_WHAT THIS TASK INVOLVES_
Across the whole listing, how many lines hold the word "computer"? Reply with the number by itself.

_INPUT MATERIAL_
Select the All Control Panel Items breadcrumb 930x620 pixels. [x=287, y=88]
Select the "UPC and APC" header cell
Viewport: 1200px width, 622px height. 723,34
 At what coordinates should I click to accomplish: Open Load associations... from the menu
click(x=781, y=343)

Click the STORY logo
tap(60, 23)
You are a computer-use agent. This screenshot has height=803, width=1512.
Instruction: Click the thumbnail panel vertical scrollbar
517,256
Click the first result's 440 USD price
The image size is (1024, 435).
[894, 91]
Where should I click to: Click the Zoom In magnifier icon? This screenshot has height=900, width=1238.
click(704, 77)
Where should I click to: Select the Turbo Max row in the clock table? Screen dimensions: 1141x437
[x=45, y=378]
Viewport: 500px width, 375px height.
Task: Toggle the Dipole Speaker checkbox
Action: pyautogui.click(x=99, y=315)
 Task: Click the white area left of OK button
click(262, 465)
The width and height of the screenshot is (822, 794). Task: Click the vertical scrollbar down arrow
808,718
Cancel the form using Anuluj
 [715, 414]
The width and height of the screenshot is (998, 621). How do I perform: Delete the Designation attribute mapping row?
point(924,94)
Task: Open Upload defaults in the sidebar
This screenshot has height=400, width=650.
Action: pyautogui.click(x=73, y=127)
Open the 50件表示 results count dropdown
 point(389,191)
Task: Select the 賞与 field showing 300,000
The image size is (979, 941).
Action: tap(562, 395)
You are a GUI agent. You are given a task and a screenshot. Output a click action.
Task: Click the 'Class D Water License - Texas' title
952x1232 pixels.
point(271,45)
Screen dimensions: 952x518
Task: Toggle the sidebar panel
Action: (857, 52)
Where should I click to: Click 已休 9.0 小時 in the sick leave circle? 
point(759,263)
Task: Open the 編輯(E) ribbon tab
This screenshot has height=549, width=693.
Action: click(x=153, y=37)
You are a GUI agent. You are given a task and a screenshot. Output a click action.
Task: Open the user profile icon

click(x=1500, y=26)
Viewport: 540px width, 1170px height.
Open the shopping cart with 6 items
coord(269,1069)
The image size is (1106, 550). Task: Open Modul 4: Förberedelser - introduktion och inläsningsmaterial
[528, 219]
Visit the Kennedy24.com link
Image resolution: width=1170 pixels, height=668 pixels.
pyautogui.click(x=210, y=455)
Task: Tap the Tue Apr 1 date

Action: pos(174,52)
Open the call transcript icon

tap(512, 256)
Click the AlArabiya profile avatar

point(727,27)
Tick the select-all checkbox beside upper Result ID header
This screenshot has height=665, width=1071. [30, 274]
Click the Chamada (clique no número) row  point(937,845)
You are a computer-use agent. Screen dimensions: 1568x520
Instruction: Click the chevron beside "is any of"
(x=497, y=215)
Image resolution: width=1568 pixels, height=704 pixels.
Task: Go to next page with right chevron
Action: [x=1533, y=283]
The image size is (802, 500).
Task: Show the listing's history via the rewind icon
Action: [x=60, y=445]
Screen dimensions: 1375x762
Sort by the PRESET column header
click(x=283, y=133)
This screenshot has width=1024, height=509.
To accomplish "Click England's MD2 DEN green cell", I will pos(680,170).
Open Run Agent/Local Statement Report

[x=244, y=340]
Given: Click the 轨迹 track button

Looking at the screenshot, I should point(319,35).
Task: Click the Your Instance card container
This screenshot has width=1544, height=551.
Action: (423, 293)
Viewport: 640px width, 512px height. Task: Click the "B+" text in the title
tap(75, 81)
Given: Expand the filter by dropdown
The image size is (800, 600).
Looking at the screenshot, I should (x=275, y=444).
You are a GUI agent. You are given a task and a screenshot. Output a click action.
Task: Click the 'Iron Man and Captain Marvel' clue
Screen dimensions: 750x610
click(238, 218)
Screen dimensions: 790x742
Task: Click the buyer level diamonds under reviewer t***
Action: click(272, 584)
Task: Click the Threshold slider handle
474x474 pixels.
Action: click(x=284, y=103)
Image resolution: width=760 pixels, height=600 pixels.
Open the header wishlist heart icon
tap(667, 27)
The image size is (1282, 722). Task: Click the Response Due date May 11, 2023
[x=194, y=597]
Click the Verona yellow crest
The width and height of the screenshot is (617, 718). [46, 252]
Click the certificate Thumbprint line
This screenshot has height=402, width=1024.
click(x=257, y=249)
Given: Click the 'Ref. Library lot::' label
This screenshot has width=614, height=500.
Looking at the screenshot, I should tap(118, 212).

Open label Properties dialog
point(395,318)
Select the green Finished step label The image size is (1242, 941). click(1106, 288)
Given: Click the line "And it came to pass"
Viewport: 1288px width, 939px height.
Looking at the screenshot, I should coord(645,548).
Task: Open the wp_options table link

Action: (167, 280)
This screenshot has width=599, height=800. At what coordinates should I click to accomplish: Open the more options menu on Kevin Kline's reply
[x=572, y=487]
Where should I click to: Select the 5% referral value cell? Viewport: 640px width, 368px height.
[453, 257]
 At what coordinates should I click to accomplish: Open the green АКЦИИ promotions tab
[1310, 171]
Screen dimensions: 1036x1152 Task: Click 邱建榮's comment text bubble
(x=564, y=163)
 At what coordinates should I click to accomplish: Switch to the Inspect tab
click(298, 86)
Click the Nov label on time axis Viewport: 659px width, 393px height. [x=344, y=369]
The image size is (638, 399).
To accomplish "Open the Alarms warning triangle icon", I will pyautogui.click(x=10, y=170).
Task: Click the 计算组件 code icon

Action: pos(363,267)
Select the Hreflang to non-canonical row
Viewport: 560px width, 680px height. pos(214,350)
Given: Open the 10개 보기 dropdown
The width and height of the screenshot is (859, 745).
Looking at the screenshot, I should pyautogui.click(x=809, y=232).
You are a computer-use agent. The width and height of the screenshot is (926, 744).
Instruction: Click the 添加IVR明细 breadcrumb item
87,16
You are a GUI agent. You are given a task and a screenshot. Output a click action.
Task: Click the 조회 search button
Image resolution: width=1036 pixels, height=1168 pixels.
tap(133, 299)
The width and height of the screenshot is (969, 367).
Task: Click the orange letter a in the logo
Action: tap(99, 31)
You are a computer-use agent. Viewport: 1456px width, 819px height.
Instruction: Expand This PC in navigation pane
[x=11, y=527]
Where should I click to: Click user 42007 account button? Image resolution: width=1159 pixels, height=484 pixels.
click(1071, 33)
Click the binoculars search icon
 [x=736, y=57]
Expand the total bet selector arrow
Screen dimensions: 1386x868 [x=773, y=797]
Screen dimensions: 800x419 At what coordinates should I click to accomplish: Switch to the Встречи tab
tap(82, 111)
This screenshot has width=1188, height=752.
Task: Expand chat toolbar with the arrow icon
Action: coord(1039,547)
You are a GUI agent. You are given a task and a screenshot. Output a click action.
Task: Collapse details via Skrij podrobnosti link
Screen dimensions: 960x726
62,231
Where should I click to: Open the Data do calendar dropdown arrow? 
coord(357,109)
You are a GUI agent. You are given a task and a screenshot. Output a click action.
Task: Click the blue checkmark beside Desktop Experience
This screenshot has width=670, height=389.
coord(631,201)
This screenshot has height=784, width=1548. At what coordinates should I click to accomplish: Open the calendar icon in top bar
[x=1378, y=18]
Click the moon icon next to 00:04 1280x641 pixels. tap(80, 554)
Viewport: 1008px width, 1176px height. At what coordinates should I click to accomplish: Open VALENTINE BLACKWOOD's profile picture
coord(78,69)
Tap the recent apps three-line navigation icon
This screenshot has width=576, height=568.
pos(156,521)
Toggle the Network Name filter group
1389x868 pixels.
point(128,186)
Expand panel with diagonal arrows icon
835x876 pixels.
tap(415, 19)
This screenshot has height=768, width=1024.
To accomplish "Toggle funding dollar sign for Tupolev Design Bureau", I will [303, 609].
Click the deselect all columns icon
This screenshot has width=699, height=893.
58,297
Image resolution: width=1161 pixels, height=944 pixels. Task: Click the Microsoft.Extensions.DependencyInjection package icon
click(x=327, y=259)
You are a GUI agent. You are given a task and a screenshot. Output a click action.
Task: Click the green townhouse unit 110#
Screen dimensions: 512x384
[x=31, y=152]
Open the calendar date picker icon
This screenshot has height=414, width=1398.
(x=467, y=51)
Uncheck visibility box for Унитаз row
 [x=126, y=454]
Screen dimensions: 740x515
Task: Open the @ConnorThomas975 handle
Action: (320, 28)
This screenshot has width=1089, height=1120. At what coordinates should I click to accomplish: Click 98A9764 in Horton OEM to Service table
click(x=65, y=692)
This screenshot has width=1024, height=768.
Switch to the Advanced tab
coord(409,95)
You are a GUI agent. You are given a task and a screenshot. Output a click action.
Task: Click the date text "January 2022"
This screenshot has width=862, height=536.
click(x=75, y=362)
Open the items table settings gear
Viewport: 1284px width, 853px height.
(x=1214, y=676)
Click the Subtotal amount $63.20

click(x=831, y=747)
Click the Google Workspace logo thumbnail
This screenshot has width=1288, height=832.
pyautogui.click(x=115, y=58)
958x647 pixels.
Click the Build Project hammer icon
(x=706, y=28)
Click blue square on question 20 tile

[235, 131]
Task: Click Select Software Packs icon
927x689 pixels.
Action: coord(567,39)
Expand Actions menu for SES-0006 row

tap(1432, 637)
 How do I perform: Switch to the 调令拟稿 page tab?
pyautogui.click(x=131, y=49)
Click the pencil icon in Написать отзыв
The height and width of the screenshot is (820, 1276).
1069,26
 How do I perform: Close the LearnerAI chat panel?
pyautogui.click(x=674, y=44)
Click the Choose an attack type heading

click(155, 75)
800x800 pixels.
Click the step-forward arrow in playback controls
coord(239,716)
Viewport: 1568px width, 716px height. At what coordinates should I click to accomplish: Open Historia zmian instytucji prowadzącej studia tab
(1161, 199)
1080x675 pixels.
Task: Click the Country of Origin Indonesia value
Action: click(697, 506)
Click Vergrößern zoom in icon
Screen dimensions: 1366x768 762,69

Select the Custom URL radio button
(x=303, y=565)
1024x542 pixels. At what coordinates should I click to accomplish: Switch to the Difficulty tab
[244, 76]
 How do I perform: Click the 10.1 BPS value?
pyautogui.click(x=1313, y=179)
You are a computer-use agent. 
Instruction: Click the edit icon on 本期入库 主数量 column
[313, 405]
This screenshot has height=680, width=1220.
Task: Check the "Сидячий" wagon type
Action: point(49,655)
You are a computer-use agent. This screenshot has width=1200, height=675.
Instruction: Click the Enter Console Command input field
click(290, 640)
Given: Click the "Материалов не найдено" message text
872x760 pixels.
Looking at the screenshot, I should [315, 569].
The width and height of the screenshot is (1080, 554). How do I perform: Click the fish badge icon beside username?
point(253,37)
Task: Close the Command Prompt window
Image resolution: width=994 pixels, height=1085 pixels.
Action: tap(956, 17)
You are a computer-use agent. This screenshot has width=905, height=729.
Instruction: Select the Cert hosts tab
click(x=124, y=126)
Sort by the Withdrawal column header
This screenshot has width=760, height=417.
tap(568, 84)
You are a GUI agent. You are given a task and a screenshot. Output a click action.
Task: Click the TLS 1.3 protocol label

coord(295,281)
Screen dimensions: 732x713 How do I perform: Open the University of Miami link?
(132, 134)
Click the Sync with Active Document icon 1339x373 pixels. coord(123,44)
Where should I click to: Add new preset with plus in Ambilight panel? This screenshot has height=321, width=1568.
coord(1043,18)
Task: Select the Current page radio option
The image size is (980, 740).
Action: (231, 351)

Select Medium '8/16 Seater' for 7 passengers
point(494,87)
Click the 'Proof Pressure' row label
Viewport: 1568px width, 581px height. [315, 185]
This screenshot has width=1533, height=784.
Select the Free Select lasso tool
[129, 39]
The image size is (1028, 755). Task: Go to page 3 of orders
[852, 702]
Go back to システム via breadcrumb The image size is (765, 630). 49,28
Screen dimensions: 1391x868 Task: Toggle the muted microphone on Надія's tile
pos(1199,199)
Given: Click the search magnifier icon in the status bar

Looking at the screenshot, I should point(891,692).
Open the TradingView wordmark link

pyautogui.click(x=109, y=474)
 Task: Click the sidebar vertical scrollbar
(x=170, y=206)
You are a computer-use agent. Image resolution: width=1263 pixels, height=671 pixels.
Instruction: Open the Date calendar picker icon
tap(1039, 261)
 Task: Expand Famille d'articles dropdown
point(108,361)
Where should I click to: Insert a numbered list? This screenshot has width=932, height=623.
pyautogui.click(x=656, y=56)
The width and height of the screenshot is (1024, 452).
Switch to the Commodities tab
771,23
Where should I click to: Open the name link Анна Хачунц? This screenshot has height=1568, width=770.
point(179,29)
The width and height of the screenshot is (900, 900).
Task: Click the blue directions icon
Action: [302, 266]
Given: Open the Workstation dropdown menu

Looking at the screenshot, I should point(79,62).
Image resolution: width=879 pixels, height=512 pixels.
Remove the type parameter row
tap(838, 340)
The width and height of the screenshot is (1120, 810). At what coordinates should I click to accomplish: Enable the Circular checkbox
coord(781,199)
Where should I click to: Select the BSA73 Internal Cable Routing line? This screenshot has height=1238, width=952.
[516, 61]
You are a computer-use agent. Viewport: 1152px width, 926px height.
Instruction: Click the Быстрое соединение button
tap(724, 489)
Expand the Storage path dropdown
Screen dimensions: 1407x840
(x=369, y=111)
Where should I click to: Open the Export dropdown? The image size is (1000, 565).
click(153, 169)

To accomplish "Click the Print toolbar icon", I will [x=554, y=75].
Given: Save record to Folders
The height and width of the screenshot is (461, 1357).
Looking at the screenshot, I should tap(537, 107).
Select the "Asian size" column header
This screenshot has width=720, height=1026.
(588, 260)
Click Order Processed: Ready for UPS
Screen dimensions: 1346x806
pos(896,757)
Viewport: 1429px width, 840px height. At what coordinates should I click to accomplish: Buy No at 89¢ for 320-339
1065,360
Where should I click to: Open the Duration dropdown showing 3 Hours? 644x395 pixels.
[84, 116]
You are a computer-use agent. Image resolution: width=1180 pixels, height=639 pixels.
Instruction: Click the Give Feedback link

_WRITTEN RESPONSE_
10